События, произошедшие вслед за этим, вновь подтвердили, что председатель Совета народных комиссаров не принимает самостоятельных решений, а служит лишь передаточным звеном для исполнения указаний Сталина. Приём Молотовым Шуленбурга начался в 14 часов и продолжался не менее часа. Едва Шуленбург, обескураженный отказом Молотова назвать точное время, подходящее для визита Риббентропа, успел возвратиться в посольство, как получил по телефону приглашение вновь прибыть в Кремль. Вторая встреча с Молотовым началась в 16 часов 30 минут. На ней Молотов заявил, что он «доложил правительству» содержание сегодняшнего разговора и что Риббентроп может приехать в Москву 26—27 августа. Более того – Молотов передал Шуленбургу «для облегчения работы» советский текст проекта пакта. Проект заканчивался многозначительным постскриптумом, гласившим, что «настоящий пакт действителен лишь при одновременном подписании особого протокола по пунктам заинтересованности Договаривающихся Сторон в области внешней политики. Протокол составляет органическую часть пакта» [541].
В ближайшие сутки обе стороны предприняли шаги для окончательного завершения «первого этапа». Вечером 19 августа торгово-кредитное соглашение было подписано. 21 августа в «Правде» была опубликована передовая статья, в которой утверждалось, что «новое торгово-кредитное соглашение между СССР и Германией, родившись в атмосфере напряжённых политических отношений, призвано разрядить эту атмосферу» и «явится серьёзным шагом в деле дальнейшего улучшения не только экономических, но и политических отношений между СССР и Германией» [542].

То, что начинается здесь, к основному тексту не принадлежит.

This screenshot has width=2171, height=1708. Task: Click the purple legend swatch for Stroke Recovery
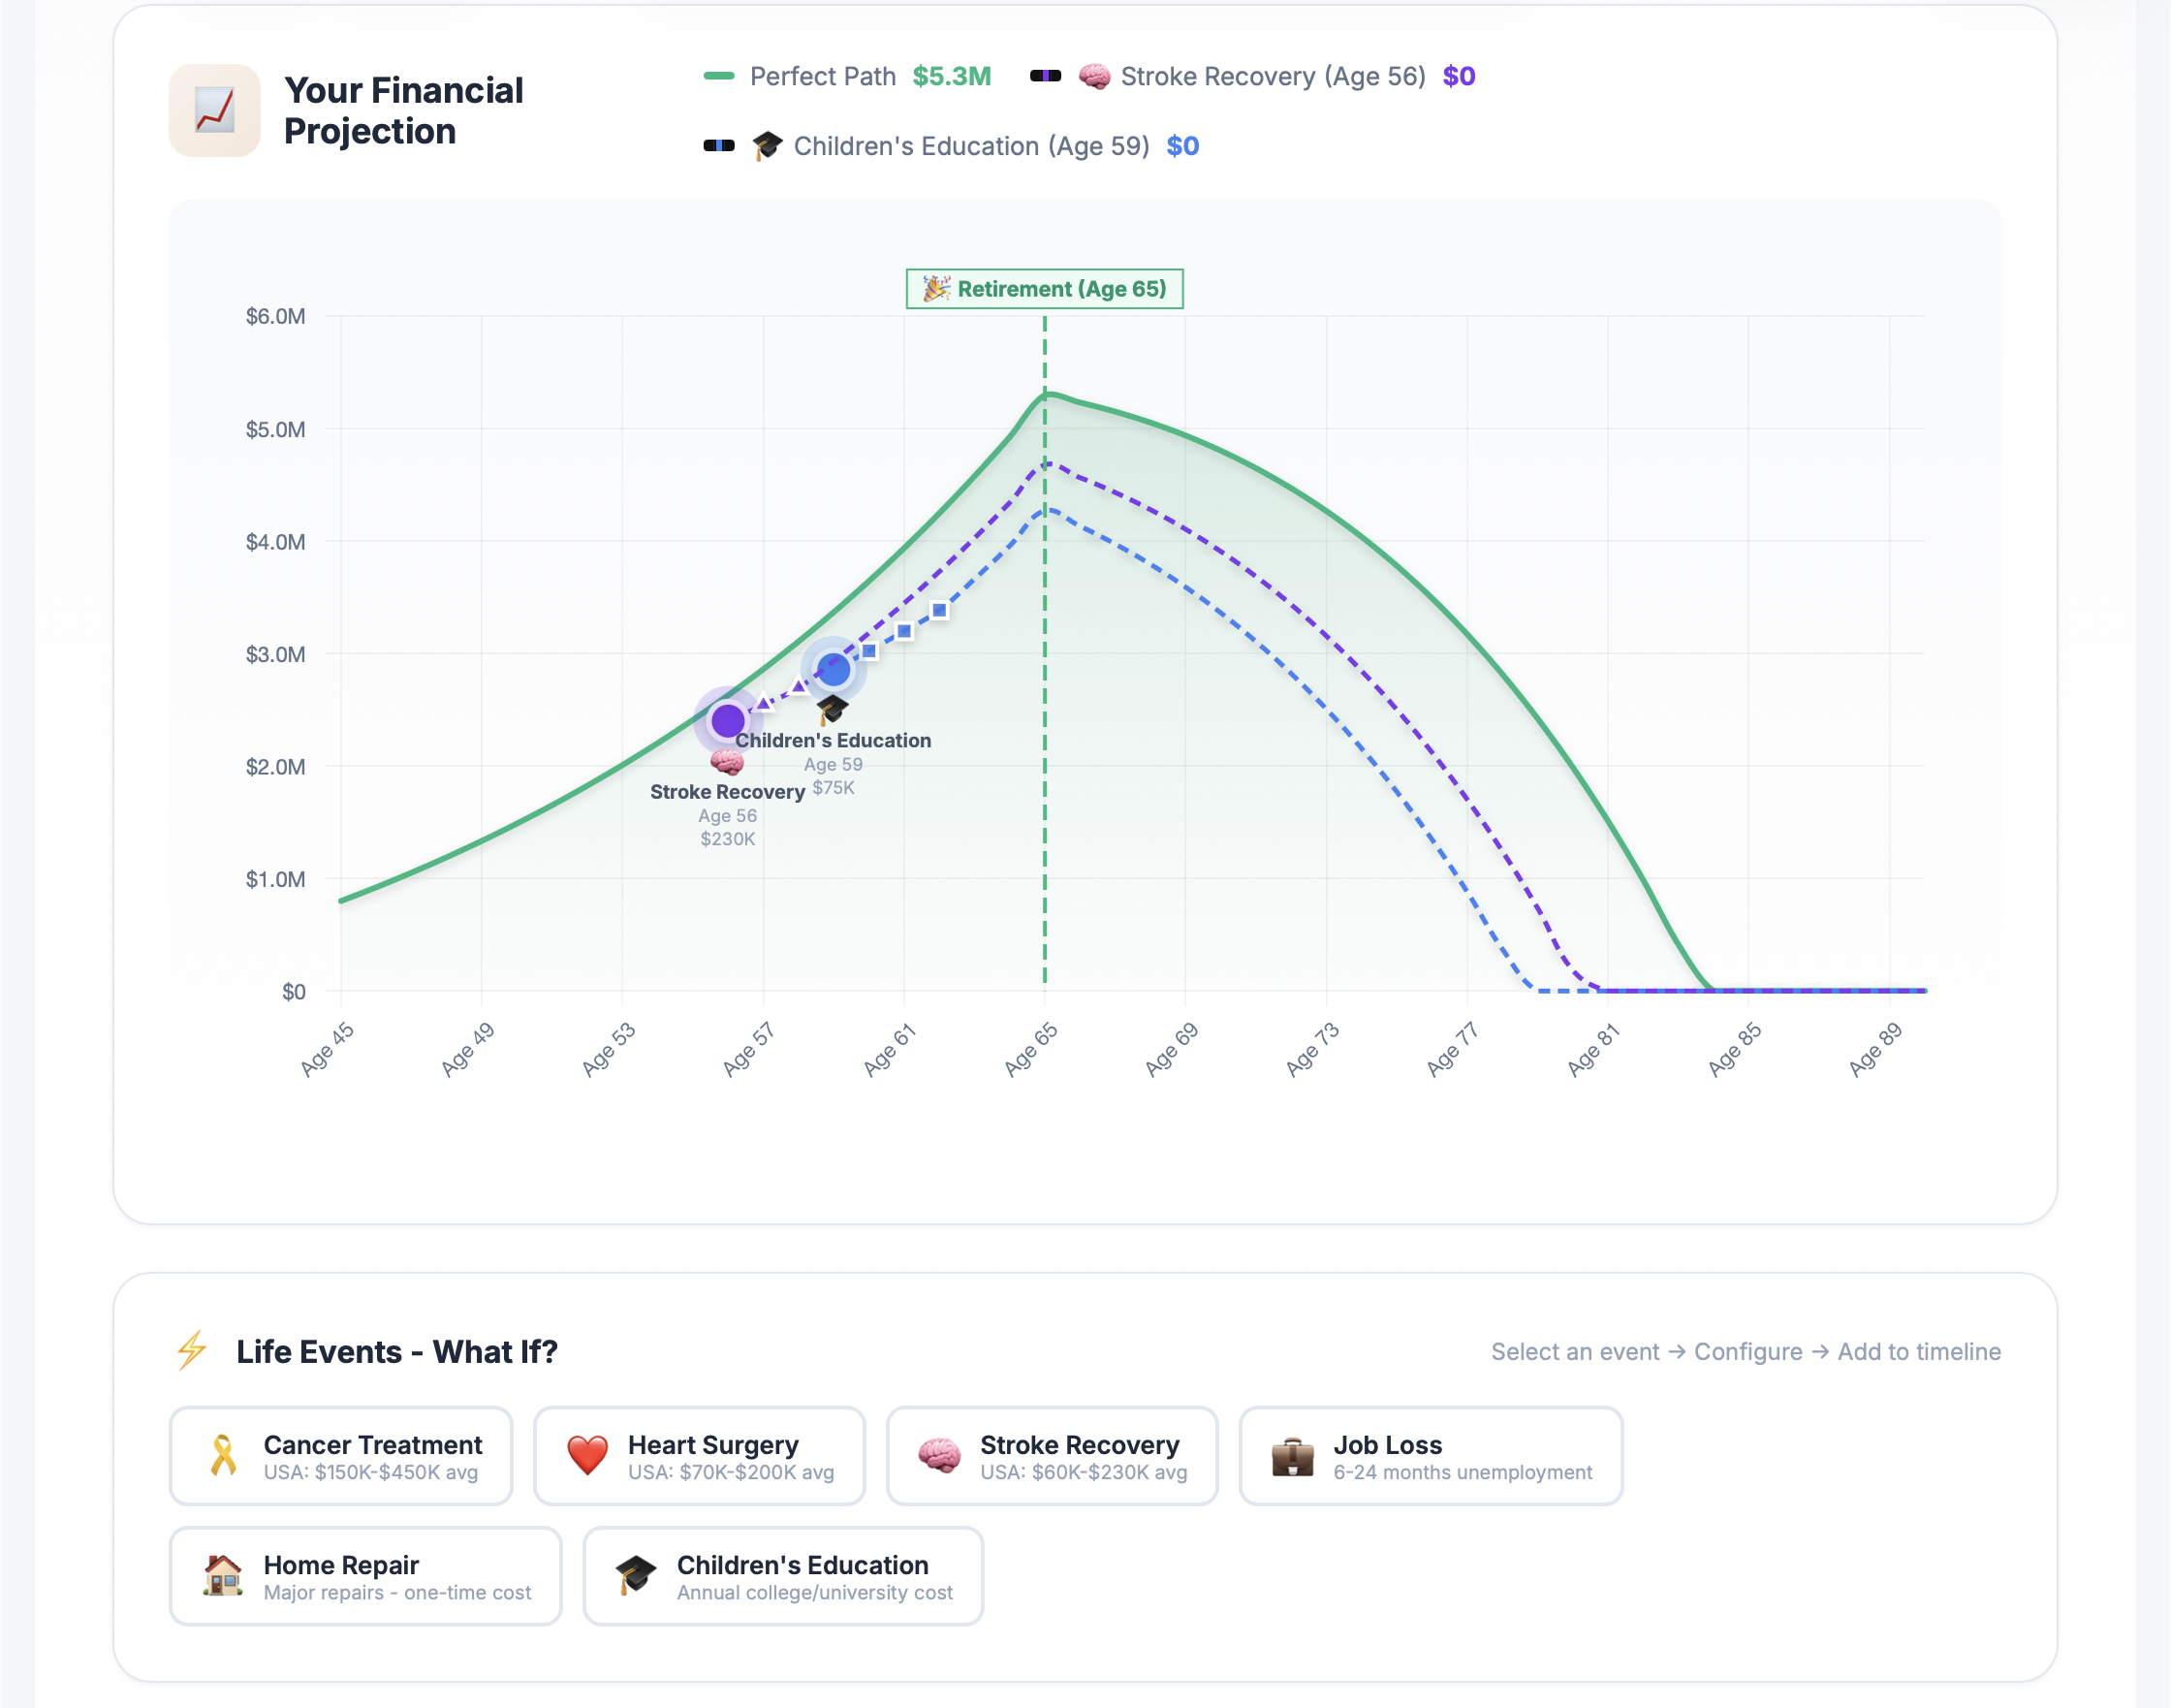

Не осведомлённые об интенсивных переговорах между Москвой и Берлином, французские дипломаты вели в эти дни упорные переговоры с польским правительством, стремясь добиться его согласия на советские требования [543]. Однако польские руководители по-прежнему отказывались присоединиться к военному соглашению с СССР, исходя прежде всего из преувеличенной оценки сил своей армии. В то время как даже англичане считали, что польская армия в одиночку не продержится против вермахта более двух недель, поляки хвастливо заявляли о возможности Польши вести войну с Германией только собственными силами. Другим аргументом поляков было соображение о том, что Красная Армия ослаблена репрессиями командного состава и поэтому положиться на неё нельзя [544].
Драматические события развёртывались в это время и в ставке Гитлера, которого не могли удовлетворить предложенные Молотовым сроки визита Риббентропа. Поэтому фюрер решил вступить в личную переписку со Сталиным. В ночь с 20 на 21 августа Риббентроп послал Шуленбургу телеграмму с указанием как можно скорее явиться к Молотову и вручить ему личное послание Гитлера Сталину. В этом послании говорилось о согласии с проектом пакта, переданным Молотовым, и о решимости германского правительства «сделать все выводы» из коренной перемены своей политической линии. Фиксируя внимание на необходимости выяснить связанные с пактом вопросы «скорейшим путём», Гитлер писал: «Напряжение между Германией и Польшей сделалось нестерпимым. Польское поведение по отношению к великой державе таково, что кризис может разразиться со дня на день… Я считаю, что при наличии намерения обоих государств вступить в новые отношения друг к другу является целесообразным не терять времени. Поэтому я вторично предлагаю Вам принять моего министра иностранных дел во вторник, 22 августа, но не позднее среды, 23 августа».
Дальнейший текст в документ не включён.